The second part of it is the spending decrease that this Congress and the President agreed to last summer. We have dramatically increased spending; we have to reduce that spending. That spending decrease that was agreed to had a deadline by the end of this year. If it didn't, there would be across-the-board cuts. The House passed all of our spending decreases in May. The Senate has yet to pass any. So with that, we're stuck with across-the-board cuts that kick in early January.

The third part of that is the expiration of the tax rates for all Americans. In 2001, in 2003, and then extended during the lame duck of 2010, every American's tax rates were extended out to expire the 31st of December. Every tax rate from the lowest to the highest is set to go up.

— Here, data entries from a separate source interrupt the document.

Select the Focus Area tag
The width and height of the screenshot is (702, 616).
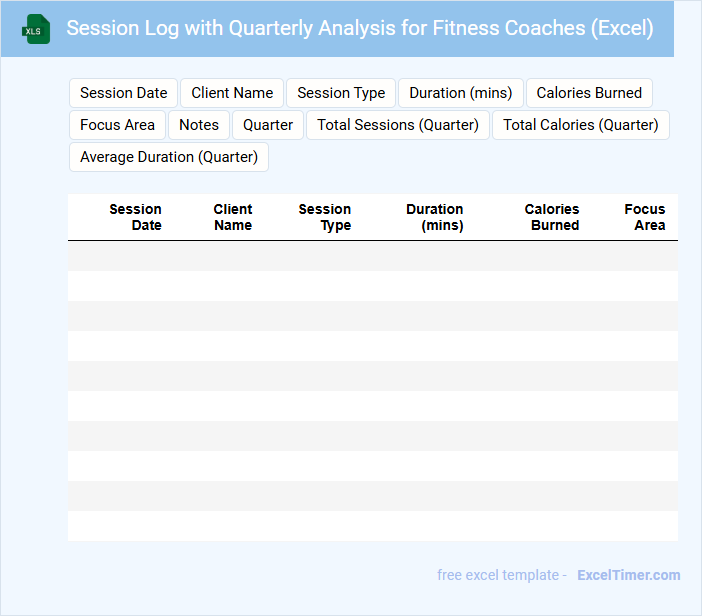click(117, 125)
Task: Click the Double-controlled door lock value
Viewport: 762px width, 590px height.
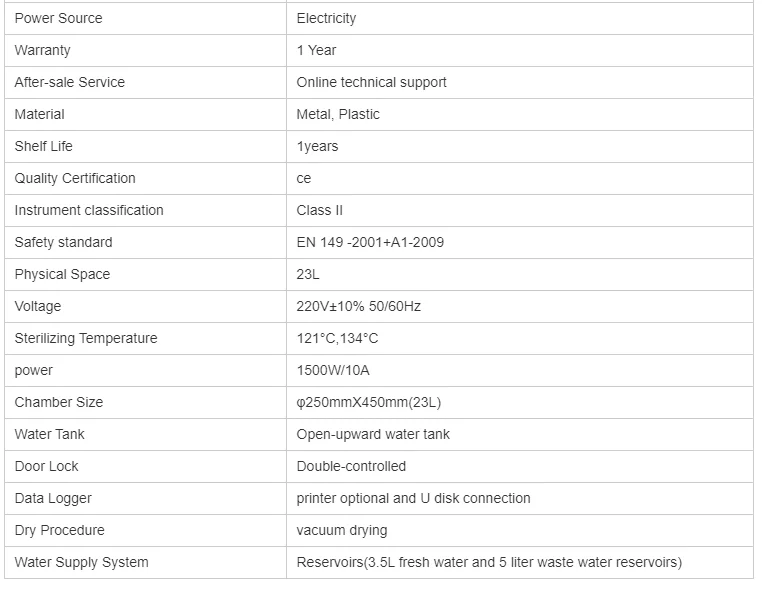Action: (x=351, y=466)
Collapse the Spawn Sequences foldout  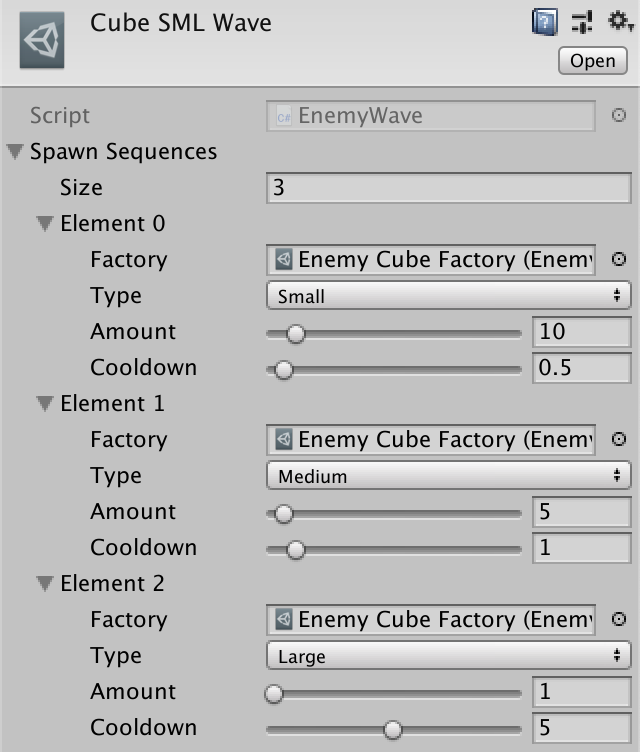pyautogui.click(x=15, y=152)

Now some people see that the problem is that we're not taxing enough, and so that solves the problem--to just go off the fiscal cliff, and everyone will be taxed more. Some people see that we don't take enough from one group and give to another group, so we can solve that. Some people have even said, Let's go back to the Clinton tax rates; with the Clinton tax rates, we had a booming economy, and we were creating more jobs. Well, to that, I would say, well, if increasing taxes increases economic activity, why don't we go to a 95 percent tax rate, and then we'll really have a booming economy. The reason that no one proposes that is because no one really believes that. That is why the accelerated tax rate that is being recommended by the White House is also being proposed with a stimulus plan, another spending plan to offset the damage that's going to be done with the tax increases.

Here is the example that I can talk about with this: when people talk about, just raise taxes on the upper 2 percent, well, let me give you an example of what's being proposed by the President. Capital gains will go from 15 percent to 23.8 percent next year. Dividends would go from 15 percent to 43.4 percent.

Now I have a lot of people that will say to me, just raise it on the upper brackets. But when I tell them, can I tell you what that means--their taxes go from 15 percent to 43.4 percent--I have yet to have anyone stop me and say, Oh, that sounds fair. It doesn't. It just sounds so much easier to say, raise it on someone else, not on us.

We have to solve the problem. Just raising taxes doesn't solve the problem. We're spending $1 trillion more than what we did 5 years ago with a tax revenue the same. If we do not focus on spending, we will never solve the problem.